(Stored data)
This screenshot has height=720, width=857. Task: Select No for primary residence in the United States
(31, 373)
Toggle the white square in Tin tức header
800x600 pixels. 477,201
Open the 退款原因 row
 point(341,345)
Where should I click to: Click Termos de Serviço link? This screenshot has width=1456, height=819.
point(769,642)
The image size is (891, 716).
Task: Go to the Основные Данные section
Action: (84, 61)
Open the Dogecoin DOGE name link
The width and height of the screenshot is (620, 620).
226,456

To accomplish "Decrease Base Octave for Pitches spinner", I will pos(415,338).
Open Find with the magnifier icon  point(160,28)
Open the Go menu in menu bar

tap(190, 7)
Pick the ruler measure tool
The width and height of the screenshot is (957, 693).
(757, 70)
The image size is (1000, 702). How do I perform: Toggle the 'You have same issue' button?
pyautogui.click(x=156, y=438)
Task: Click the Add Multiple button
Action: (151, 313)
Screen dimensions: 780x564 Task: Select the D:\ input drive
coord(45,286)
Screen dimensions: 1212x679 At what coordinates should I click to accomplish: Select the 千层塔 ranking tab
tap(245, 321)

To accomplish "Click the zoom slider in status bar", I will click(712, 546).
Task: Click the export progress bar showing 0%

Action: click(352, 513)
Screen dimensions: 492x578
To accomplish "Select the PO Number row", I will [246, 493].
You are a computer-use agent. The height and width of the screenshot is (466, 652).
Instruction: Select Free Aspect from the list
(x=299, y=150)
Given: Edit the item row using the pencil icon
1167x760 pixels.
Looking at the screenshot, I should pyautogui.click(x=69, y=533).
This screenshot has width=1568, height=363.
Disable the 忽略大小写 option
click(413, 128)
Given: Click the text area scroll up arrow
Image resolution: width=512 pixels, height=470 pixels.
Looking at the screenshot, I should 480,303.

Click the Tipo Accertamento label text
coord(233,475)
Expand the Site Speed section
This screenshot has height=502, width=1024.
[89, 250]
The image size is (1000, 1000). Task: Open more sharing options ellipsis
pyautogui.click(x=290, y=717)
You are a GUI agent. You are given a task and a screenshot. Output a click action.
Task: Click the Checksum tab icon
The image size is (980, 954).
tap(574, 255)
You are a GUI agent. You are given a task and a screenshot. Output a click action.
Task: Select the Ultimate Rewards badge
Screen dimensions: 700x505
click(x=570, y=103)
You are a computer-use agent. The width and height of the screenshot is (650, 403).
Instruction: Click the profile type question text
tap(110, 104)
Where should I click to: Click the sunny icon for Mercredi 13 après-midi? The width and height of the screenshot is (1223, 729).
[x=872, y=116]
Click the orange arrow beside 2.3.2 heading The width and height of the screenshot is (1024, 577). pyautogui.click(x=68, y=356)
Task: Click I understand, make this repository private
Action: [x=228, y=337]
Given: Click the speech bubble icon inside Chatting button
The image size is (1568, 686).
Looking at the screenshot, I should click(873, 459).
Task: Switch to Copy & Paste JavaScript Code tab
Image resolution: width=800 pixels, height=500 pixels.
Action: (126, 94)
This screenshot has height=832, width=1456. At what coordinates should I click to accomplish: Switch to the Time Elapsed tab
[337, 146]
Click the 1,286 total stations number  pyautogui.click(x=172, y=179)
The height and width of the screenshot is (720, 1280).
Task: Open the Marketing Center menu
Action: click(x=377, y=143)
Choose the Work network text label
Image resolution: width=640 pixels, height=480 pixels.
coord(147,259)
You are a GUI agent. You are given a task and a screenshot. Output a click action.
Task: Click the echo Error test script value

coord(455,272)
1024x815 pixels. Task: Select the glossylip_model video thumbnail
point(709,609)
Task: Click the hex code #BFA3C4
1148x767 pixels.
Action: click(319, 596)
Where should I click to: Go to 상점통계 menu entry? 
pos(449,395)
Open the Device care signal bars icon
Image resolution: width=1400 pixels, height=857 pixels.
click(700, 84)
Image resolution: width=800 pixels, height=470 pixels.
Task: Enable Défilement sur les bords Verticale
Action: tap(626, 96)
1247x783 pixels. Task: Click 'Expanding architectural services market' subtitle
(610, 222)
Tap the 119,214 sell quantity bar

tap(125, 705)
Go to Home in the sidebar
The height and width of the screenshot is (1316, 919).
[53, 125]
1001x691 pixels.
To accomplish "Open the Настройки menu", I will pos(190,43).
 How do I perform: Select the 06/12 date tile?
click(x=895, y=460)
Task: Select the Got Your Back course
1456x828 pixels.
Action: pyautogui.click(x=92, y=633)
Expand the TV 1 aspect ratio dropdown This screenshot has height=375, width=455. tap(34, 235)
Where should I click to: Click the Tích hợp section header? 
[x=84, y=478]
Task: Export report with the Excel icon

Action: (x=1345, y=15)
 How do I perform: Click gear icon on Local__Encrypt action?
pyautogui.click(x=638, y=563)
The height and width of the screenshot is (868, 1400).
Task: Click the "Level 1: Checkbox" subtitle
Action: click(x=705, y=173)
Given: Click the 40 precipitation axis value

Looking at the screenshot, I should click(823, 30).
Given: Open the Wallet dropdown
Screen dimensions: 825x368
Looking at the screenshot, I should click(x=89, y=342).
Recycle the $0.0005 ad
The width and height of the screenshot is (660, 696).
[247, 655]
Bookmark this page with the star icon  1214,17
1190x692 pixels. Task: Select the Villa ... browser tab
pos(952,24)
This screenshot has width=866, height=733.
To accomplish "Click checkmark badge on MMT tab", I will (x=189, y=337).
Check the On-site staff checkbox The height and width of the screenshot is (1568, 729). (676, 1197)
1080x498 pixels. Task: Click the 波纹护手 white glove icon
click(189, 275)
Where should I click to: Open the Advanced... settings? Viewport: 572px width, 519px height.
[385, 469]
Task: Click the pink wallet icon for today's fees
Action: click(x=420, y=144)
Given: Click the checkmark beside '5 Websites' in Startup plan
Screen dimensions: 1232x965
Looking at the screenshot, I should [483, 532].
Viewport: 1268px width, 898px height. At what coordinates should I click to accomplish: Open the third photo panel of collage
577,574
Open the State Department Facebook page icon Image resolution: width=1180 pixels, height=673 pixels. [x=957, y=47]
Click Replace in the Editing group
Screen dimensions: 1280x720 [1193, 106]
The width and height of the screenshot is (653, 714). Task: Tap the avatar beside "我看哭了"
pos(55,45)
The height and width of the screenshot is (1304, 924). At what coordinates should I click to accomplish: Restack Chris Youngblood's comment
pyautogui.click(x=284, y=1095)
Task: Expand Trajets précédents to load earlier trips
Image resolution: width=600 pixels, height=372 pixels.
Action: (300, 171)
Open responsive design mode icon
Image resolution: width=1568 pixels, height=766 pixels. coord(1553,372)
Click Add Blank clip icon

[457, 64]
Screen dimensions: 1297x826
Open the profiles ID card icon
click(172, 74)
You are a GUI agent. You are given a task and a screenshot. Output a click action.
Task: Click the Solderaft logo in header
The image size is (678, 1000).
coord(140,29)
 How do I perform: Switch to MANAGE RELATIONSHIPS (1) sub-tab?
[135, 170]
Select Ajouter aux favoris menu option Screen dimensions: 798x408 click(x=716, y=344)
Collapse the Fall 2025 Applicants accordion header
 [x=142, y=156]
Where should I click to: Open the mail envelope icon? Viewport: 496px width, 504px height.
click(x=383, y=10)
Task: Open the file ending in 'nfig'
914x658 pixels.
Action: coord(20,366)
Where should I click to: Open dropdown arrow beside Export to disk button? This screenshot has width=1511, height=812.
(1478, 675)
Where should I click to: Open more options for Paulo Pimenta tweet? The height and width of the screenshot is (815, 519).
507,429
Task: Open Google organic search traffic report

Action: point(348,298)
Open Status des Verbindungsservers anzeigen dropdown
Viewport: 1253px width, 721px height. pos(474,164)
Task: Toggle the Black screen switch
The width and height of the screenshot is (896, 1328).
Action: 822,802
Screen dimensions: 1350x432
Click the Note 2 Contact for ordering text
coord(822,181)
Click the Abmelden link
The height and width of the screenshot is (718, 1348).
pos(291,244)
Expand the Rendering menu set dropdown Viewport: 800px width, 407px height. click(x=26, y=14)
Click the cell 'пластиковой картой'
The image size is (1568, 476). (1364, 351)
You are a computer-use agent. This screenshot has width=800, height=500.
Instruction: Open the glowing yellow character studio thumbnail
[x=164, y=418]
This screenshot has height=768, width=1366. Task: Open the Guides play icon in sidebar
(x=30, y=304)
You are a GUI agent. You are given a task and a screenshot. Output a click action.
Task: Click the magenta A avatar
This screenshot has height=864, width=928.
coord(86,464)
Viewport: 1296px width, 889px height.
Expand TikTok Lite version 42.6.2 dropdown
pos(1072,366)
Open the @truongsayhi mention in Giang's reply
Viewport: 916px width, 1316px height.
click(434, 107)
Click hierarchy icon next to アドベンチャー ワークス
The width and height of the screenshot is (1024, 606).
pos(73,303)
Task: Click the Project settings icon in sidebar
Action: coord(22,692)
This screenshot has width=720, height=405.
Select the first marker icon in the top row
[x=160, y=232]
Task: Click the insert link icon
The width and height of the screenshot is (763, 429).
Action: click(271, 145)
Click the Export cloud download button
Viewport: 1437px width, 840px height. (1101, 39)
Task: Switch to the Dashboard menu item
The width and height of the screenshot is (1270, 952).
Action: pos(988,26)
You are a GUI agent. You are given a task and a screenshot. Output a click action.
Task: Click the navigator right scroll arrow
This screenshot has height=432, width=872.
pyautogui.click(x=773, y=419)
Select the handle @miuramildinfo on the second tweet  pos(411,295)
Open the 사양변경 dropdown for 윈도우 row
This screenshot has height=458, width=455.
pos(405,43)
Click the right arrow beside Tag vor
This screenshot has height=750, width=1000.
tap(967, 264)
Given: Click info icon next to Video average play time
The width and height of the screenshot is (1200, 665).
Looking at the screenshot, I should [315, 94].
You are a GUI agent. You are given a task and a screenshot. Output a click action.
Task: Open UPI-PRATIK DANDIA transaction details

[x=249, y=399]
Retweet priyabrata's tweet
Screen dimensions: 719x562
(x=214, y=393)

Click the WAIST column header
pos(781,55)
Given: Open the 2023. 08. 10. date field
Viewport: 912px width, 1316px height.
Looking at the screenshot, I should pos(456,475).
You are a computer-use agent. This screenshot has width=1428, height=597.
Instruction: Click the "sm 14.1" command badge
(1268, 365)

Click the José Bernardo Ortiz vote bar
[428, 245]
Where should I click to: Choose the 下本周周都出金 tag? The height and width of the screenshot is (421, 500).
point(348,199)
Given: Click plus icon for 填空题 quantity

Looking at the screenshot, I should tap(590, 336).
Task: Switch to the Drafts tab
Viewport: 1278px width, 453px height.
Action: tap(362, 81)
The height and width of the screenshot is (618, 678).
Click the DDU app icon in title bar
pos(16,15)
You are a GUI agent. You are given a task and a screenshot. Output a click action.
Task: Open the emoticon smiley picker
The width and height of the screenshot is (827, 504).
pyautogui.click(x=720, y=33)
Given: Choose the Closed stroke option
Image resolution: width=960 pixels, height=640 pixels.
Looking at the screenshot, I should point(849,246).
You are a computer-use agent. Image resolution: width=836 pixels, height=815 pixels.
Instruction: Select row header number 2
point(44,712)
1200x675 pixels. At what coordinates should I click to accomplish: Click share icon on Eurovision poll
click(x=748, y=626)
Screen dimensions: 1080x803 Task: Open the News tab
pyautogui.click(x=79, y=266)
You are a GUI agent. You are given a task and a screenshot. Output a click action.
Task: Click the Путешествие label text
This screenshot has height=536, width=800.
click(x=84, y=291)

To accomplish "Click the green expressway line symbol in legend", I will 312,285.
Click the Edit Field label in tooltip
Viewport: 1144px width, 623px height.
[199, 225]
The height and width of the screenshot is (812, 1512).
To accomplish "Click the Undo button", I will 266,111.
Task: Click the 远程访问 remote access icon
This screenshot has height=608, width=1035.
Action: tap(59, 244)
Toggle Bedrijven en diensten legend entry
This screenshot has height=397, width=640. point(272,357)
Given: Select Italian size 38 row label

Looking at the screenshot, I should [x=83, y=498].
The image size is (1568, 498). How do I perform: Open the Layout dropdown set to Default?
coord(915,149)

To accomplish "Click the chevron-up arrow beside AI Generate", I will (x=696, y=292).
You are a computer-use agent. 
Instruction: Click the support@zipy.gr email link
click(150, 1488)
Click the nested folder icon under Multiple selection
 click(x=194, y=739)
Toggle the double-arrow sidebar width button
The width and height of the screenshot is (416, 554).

YOUR GOAL: Find every line above that includes the word "item", then state how many there are and nothing more.

TASK OUTPUT: 2